RLD, on Feb 2 2006, 11:27 AM, said:

Quote

Whatever, I avoid burned CDs for something I want to keep for a while and so do a lot of other people.
I don't think it is wise to try to market something in a format people are going to avoid, whether their reasons are right or wrong.

People are avoiding cdr's?...
What do you do as an alternative for archiving data?


A friend of mine came by with a really cool little toy the other day that he bought for $60. I can't remember what he called it but the jist of it was that it's portable memory that you can fit into your shirt pocket, purse etc. and it has a little cap you pull off and then you can plug it into the USB port of any computer. I believe it had 20 gigs of memory but I can't recall. It was either 20 or 25 anyway. Cool stuff!

Personally, I have about 100 cd-r's that I've had since I recorded them in '98. Everyone of them doesn't have a scratch on them and plays just as well as the day I recorded them. I'm not sure where Sammy got his information on shelf life but I read something that said a cd has a shelf life of 20 years.

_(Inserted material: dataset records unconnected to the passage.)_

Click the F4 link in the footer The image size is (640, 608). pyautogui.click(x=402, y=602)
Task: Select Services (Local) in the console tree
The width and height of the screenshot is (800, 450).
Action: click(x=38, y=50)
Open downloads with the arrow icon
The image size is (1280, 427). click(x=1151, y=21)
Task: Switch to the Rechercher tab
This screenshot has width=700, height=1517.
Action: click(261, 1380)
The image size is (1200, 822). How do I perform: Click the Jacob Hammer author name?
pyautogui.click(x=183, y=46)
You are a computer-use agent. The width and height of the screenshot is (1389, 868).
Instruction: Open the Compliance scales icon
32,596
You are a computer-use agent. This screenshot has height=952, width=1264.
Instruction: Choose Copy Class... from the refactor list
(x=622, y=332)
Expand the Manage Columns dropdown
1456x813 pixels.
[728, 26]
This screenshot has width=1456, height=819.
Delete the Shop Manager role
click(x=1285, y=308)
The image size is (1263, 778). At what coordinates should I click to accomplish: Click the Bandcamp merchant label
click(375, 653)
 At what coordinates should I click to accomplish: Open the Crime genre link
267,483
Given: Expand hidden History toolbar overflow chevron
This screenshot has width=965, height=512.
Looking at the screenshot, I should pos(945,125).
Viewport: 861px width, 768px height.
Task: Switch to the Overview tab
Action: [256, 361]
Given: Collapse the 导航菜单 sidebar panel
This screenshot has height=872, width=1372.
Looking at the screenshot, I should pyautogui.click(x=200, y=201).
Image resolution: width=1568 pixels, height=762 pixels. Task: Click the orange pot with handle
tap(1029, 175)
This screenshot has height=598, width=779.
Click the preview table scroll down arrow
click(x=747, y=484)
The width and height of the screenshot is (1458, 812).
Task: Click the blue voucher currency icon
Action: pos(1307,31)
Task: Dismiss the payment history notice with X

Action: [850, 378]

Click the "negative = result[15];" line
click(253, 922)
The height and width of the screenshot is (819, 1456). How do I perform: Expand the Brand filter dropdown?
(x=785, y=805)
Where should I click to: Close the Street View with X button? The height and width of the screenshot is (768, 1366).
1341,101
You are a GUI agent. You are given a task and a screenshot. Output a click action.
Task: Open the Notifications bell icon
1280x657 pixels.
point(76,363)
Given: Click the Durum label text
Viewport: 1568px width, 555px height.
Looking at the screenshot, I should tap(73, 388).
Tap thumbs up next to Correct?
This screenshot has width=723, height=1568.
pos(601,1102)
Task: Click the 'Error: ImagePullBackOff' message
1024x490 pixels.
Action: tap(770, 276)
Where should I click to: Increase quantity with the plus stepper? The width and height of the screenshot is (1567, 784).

The key is the number of songs that are burned or the amount of data that is burned. I try to keep my songs at a max. 12 per cd and Data below 500. Generally, most scratching occurs the further you get from the middle of the cd. If you use all of the space on one, more than likely it will scratch rather quickly and be worthless. The other key is how they are stored. Using binders with sleeves will scratch them up but if you buy a cabinet and store it in the jewel case, you'll find that they last much longer. Or anyway, that's what has worked for me. Also, I usually burn my data on DVD-R because I can store more but they tend to scratch as badly as CD-R's. Again, it depends on how well you handle them and store them. Plus, burning backups is a smart thing to do as well.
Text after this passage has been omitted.